Kuc was several times German Junior Champ and German Championship medalist and competed for the german national team until she changed to compete for her parents native country Serbia and Montenegro at the European Championship in Madrid and the 2004 Summer Olympics in Athens. In the 100 m breaststroke, she placed twenty-second on the morning prelims. Swimming in heat three, Kuc stormed home with an easy triumph in a time of 1:11.27, holding off Turkey's Ilkay Dikmen by almost half the body length. Three days later, in the 200 m breaststroke, Kuc qualified for the semi-finals with a time of 2:30,39. She finished her semifinal run with a time of 2:31.77.

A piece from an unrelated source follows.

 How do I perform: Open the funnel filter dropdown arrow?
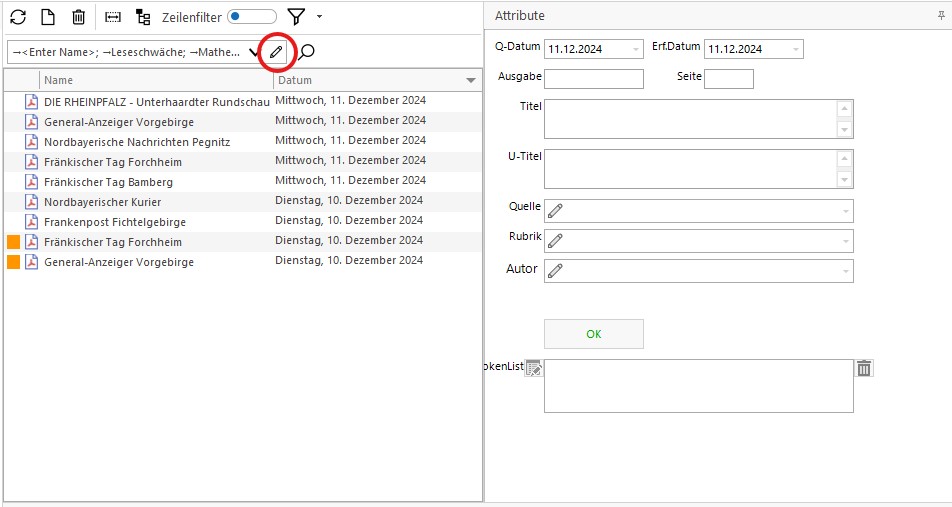point(319,17)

At the 2008 Summer Olympics in Beijing, Kuc competed in the 200 m breaststroke as a member of the Montenegrin squad, since the nation became a newly independent state in 2006. In 2007, she reached a time of 2:32.59 from the World Championships in Melbourne, Australia to qualify for the 2008 Olympics. She challenged seven other swimmers in heat two, including three-time Olympians Siow Yi Ting of Malaysia and Nicolette Teo of Singapore. She established a time of 2:31.24 to pick up a third seed by a 3.44-second deficit behind winner Siow. Kuc didn't advance in the semifinals, as she placed thirty-first overall in the prelims.